Collected data entries:
┌──

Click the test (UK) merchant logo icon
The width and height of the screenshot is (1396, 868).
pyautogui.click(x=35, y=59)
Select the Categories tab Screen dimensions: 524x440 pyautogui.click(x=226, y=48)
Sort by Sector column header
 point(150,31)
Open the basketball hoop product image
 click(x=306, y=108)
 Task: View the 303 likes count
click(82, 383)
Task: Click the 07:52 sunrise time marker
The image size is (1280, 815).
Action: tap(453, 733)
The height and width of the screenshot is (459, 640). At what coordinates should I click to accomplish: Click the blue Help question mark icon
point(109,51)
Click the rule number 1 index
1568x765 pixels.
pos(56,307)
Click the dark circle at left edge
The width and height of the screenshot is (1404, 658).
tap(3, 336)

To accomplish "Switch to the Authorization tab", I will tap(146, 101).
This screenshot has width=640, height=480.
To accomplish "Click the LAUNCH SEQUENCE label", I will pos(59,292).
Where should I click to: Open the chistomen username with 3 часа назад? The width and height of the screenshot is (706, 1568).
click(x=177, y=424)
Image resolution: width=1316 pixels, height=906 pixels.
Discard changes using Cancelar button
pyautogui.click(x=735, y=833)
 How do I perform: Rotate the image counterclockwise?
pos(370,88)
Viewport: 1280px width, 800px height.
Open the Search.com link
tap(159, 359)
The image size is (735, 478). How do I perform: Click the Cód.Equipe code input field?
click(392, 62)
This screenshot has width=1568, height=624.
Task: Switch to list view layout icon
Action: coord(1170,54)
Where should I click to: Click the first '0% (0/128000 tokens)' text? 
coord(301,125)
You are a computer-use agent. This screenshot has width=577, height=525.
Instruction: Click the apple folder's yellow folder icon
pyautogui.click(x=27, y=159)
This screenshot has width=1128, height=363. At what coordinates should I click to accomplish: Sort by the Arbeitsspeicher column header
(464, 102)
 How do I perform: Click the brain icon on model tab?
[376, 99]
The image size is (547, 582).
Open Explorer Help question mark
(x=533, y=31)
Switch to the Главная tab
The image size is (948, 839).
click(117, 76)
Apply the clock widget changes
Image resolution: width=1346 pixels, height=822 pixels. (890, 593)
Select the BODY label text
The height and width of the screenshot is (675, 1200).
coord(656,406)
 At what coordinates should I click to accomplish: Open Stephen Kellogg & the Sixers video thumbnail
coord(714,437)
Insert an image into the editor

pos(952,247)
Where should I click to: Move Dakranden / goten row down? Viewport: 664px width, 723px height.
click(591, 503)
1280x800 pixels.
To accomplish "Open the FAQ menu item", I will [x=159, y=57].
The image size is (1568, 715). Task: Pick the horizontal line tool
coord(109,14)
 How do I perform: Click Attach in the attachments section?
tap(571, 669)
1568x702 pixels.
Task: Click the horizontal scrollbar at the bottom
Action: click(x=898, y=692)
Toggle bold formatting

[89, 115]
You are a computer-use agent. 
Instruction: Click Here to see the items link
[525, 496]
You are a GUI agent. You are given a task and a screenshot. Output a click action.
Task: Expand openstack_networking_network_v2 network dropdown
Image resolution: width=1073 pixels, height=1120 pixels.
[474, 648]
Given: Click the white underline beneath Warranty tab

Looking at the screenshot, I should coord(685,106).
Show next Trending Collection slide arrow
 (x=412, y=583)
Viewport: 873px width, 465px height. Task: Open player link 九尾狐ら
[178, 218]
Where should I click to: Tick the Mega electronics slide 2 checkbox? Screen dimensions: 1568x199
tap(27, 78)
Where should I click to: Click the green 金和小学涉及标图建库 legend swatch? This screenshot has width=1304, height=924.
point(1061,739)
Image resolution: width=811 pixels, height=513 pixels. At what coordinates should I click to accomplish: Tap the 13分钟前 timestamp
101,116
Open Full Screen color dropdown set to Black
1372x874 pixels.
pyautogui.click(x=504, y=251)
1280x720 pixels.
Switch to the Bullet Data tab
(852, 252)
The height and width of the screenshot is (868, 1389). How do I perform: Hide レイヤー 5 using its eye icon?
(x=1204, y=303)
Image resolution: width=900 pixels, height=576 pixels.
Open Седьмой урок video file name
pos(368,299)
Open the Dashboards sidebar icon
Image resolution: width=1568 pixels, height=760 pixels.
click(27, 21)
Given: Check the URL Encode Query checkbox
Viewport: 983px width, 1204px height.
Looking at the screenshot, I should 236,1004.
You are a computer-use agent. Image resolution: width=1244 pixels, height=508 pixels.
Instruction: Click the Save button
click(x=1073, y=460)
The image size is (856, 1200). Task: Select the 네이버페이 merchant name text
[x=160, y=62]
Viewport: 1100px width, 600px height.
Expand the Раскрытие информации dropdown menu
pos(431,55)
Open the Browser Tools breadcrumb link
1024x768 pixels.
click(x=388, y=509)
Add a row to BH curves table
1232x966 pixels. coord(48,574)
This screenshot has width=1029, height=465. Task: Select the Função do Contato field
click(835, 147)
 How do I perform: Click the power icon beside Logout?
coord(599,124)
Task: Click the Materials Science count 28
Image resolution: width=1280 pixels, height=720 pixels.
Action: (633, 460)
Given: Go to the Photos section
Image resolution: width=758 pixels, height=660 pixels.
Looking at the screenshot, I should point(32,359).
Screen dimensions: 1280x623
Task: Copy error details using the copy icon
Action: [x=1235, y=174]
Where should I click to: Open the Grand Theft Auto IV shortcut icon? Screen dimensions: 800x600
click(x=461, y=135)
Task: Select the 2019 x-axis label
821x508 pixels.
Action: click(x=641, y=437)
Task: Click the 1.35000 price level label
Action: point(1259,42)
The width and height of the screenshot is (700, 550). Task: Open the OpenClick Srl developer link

└──

Final part of the records: return the line that contains "Where should I click to: Open the Grand" and every line after it, exactly, with no other lines added.

Task solution
Where should I click to: Open the Grand Theft Auto IV shortcut icon? Screen dimensions: 800x600
click(x=461, y=135)
Task: Select the 2019 x-axis label
821x508 pixels.
Action: click(x=641, y=437)
Task: Click the 1.35000 price level label
Action: point(1259,42)
The width and height of the screenshot is (700, 550). Task: Open the OpenClick Srl developer link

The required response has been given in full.